A Night with the Greatest

I’ve got three or four pretty good Emmitt Smith stories from my mediocre sports radio career and I added to the list last night with our oldest daughter Whitney. The all-time greatest running back in NFL history was in town for the Davidson Distinguished Lecture Series at Midland College, and our favorite math professor, Lori Thomas, got us a pair of VIP passes for the event.

Emmitt stopped by the pre-event reception to take pictures with us and he was kind enough to pretend like he remembered me from my time at KRLD. Maybe. There were a lot of us in and out of Valley Ranch back in those days, but the longer we talked, the more he seemed to recognize me. He was mostly surprised to hear that I’m preaching. Most people are. And he was kind enough to autograph my press pass from the day he broke Walter Payton’s all-time rushing record against the Seahawks at Texas Stadium. It was the first and only time in my 16-years in sports radio that every person in the press box stood and applauded an athlete on the field. A special day.

Whitney doesn’t remember Emmitt Smith’s playing days. When he left the Cowboys the season before Bill Parcells took over for Dave Campo, she was nine. But she’s seen all the highlights and heard all the stories. She laughed out loud several times during Emmitt’s talk and her eyes lit up when he talked about Troy Aikman and Michael Irvin, when he mentioned familiar names like Jerry Jones and Roger Staubach. She was especially locked in while listening to the story about the separated shoulder game against the Giants – an expertly delivered first hand account. I guess it was her first time to hear about that legendary performance and she was riveted. We debriefed it all the way home – she asking questions, me telling her my memories of that afternoon.
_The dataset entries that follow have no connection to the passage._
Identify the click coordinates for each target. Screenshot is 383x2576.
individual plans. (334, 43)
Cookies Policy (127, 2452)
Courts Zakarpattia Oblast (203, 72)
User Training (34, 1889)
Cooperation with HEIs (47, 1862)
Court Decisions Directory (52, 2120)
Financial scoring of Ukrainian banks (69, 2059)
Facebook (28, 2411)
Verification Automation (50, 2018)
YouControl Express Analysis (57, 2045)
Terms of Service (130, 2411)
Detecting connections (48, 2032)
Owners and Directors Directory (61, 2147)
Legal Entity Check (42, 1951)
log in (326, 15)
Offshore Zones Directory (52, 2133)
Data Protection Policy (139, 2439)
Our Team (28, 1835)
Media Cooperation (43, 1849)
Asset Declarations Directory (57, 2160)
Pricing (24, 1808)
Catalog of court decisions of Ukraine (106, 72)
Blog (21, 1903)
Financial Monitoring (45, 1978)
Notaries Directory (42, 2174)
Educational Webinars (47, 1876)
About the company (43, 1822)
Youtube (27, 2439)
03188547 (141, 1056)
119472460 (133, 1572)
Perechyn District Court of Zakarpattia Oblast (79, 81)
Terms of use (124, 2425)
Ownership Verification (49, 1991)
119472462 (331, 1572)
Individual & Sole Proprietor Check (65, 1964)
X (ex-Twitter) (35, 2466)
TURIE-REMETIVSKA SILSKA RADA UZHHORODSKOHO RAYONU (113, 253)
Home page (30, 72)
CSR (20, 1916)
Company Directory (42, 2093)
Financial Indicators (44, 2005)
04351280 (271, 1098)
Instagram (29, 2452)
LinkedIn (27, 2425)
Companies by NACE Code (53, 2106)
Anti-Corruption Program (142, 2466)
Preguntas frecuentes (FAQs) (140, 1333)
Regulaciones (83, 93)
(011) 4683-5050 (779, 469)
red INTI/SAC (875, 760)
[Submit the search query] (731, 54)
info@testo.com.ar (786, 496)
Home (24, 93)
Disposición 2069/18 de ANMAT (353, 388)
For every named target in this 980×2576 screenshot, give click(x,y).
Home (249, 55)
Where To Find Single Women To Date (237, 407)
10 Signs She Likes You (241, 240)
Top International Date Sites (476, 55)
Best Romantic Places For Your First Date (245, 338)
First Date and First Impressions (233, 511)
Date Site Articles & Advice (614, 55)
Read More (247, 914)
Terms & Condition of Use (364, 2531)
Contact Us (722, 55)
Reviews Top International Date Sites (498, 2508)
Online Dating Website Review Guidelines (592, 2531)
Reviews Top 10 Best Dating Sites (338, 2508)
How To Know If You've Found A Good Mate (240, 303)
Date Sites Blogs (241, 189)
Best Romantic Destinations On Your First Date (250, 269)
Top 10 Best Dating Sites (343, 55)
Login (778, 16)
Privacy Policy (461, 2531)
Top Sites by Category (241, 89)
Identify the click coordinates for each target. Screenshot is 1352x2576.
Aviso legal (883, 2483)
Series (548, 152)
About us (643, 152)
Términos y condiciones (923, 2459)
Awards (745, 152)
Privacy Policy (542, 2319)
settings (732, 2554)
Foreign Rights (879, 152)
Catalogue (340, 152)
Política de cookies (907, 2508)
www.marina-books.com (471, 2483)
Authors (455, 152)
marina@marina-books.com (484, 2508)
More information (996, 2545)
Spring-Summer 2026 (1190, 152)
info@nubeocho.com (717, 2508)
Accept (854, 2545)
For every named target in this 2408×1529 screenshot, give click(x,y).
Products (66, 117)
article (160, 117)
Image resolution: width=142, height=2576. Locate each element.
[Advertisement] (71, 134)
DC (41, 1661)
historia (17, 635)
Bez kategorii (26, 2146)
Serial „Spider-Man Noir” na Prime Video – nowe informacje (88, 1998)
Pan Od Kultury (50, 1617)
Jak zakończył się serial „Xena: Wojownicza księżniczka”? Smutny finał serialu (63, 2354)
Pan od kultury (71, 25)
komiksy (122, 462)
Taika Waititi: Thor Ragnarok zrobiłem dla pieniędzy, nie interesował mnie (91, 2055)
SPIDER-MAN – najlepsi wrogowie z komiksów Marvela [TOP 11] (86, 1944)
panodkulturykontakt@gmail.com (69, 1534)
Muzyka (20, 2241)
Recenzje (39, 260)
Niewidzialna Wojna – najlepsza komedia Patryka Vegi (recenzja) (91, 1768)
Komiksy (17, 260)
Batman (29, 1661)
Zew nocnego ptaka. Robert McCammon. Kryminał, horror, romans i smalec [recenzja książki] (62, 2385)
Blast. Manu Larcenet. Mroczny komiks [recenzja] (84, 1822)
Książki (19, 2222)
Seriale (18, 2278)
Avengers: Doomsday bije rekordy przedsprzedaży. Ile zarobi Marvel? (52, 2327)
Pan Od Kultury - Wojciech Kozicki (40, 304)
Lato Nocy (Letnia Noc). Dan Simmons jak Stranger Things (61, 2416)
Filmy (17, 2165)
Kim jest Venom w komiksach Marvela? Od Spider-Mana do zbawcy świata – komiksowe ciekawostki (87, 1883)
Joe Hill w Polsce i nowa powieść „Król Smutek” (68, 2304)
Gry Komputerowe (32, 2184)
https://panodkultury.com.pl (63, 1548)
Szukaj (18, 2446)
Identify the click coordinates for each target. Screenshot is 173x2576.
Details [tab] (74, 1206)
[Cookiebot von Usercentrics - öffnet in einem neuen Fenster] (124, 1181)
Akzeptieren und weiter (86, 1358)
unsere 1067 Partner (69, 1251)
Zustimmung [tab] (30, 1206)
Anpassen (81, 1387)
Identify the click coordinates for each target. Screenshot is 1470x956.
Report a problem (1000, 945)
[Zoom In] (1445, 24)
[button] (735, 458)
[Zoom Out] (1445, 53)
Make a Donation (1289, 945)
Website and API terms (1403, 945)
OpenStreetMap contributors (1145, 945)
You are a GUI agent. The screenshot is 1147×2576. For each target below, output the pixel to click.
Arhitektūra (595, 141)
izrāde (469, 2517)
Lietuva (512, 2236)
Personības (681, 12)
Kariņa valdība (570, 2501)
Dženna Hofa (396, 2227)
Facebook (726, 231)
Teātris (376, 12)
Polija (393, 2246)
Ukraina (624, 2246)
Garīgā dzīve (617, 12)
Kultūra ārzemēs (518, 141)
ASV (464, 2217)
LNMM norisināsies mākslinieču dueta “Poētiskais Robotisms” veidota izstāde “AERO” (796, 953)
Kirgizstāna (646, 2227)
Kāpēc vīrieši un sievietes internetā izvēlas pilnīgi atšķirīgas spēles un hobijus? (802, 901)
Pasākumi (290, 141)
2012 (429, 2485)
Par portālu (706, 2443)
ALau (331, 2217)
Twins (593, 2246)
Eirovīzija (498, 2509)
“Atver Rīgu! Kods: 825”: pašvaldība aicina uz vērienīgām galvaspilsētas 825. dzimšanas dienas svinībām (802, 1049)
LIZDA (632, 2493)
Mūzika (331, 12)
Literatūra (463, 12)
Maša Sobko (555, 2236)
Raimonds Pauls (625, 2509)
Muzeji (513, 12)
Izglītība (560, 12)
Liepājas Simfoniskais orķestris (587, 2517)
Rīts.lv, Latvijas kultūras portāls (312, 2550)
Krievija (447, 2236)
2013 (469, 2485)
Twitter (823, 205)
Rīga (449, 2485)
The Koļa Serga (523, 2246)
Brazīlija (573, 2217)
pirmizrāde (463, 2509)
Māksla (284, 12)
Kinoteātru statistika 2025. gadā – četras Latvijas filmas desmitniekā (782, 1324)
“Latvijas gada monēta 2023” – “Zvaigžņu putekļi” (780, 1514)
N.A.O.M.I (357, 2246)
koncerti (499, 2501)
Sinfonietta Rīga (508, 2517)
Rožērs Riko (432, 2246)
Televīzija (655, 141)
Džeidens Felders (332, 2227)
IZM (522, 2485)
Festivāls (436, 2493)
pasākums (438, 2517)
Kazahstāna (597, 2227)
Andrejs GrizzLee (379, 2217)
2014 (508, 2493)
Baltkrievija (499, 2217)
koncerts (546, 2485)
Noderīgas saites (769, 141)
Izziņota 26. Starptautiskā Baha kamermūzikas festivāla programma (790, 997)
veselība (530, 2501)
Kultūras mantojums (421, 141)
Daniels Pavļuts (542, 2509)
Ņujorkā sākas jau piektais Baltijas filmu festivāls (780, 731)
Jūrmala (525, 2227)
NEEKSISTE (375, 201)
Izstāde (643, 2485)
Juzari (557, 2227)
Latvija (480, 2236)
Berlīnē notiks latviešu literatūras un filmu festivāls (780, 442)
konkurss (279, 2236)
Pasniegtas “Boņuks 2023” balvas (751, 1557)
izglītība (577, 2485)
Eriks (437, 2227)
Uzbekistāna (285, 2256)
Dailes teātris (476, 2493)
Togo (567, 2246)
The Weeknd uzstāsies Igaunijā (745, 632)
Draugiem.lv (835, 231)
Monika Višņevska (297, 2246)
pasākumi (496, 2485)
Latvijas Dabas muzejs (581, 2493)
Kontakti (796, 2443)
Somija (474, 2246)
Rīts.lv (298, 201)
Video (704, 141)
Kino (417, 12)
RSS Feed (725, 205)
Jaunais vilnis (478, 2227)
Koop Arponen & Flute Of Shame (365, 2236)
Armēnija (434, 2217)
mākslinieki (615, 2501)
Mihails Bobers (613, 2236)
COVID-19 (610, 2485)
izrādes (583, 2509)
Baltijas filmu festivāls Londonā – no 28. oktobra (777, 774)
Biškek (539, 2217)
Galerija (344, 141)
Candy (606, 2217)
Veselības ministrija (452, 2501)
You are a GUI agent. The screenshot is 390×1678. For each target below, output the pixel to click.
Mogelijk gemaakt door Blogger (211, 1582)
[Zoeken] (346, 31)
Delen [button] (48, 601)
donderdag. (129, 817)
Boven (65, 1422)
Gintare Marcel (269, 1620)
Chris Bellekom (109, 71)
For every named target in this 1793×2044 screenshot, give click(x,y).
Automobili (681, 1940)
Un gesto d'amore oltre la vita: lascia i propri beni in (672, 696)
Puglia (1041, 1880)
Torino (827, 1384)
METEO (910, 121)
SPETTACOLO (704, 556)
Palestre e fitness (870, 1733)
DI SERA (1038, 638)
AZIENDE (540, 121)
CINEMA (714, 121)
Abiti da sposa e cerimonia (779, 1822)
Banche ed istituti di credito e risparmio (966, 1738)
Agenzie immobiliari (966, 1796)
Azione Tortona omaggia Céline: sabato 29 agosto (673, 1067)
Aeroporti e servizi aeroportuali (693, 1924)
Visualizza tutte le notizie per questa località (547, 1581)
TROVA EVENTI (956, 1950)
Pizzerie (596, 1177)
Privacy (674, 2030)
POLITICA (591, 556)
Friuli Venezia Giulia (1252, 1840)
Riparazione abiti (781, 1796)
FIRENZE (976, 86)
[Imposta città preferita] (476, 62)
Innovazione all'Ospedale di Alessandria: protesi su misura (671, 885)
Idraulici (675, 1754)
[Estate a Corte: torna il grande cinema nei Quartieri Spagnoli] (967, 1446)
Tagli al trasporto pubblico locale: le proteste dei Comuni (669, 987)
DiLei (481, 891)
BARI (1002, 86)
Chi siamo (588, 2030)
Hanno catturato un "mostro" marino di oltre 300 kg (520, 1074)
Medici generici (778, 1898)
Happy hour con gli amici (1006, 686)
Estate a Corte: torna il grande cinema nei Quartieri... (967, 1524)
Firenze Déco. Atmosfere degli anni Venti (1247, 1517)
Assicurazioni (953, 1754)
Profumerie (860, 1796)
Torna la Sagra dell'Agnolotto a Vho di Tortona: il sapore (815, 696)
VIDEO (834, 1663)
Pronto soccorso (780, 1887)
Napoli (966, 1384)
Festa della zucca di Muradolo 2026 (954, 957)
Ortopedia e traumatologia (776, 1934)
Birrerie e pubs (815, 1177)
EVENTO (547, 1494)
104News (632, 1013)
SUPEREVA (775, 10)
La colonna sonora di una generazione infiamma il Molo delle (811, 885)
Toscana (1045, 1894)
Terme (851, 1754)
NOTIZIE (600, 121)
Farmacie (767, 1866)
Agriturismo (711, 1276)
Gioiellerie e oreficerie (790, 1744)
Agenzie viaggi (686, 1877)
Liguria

They don’t make ’em like Emmitt Smith anymore. Three Super Bowl victories, league and championship MVPs, Cowboys Ring of Honor, Pro Football Hall of Fame. His rushing records for most ever yards and most ever touchdowns in NFL history will never be threatened. He was durable, dependable, tenacious, and focused. Not the biggest, not the fastest, not the strongest. Just the undeniably best to ever do it. And still a really nice guy.

Peace,

Allan

Less Moore is the Same

Dallas Cowboys, OC Kellen Moore mutually agree to part ways

The Cowboys “mutually” parting ways with offensive coordinator Kellen Moore tells me Jerry Wayne has given Mike McCarthy one more year to get Dallas over the divisional playoff hump and if McCarthy is going down, he’s going to go down swinging and calling his own plays. McCarthy’s oversized play sheet isn’t just a coaching prop anymore, he’s actually going to be calling each play for the Cowboys offense starting this next season. Which means… what?

Nothing.

I can’t imagine Moore was doing anything the past three seasons that McCarthy didn’t ultimately approve. If anything, not having Moore on the sidelines might mean more double reverses and more going for it on 4th and two from their own 30-yard line and more two-point attempts to tie a game in the second quarter.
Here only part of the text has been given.